La circostanza della compravendita viene riferita anche da altri due collaboratori di giustizia, Vincenzo Amirante e Luigi Gallo. Ciro Rinaldi è libero nel 2014 quando battezza il piccolo, in quegli anni aveva appena stretto un’alleanza con i clan emergenti del centro storico di Napoli, come i Sibillo. Il boss finisce in carcere nel 2018 accusato di un duplice omicidio, tra le sue vittime Ciro Colonna, totalmente innocente e morto ammazzato in un agguato.

Quando temporaneamente viene scarcerato, la coppia festeggia con fuochi e botti la scarcerazione del boss e padrino del bambino. Emerge dalle intercettazioni che vengono disposte sulle utenze dell’affiliato e della sua consorte. Per il giudice di primo grado le dichiarazioni dei collaboratori sono carenti, insufficienti per costituire una prova del concorso nel reato del boss Ciro Rinaldi.

La procura affida a 18 pagine, firmate dal pubblico ministero Antonella Fratello, i motivi di ricorso contestando al tribunale «una motivazione carente, contraddittoria e illogica» nella valutazione delle parole dei collaboratori di giustizia. Secondo la pubblica accusa Rinaldi ha avuto un ruolo «di organizzatore e finanziatore dell’affare attivando i propri canali di capo di una delle organizzazioni più note in territorio campano».

La procura ricostruisce le dichiarazioni dei pentiti, già bocciate dal tribunale, partendo da quelle di Giorgio Sorrentino, parente dell’affiliato e quindi a conoscenza delle modalità con le quali è diventato padre comprando il bambino grazie all’intercessione del boss.
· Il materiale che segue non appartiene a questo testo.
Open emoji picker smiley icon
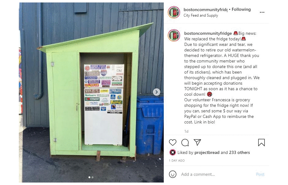288x185 pixels. (172, 174)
Anche in un’altra occasione, successiva alla compravendita oggetto del processo, allo stesso Sorrentino sarebbe arrivata offerta analoga per un altro parente che aveva lo stesso problema dell’affiliato: non poteva avere figli.
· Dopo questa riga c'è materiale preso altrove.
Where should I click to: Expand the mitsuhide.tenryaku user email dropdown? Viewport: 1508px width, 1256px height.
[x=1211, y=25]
Nel processo d’appello saranno ascoltati i collaboratori, le cui testimonianze fino a questo momento sono state solo acquisite agli atti. Di certo c’è il passaggio di mano di un bambino, l’alterazione dello stato civile del neonato, la frequente pratica già precedentemente avvenuta e il contesto di violenza e privazioni nei quali quel bimbo è cresciuto. Una storia di infanzia negata all’ombra del crimine organizzato.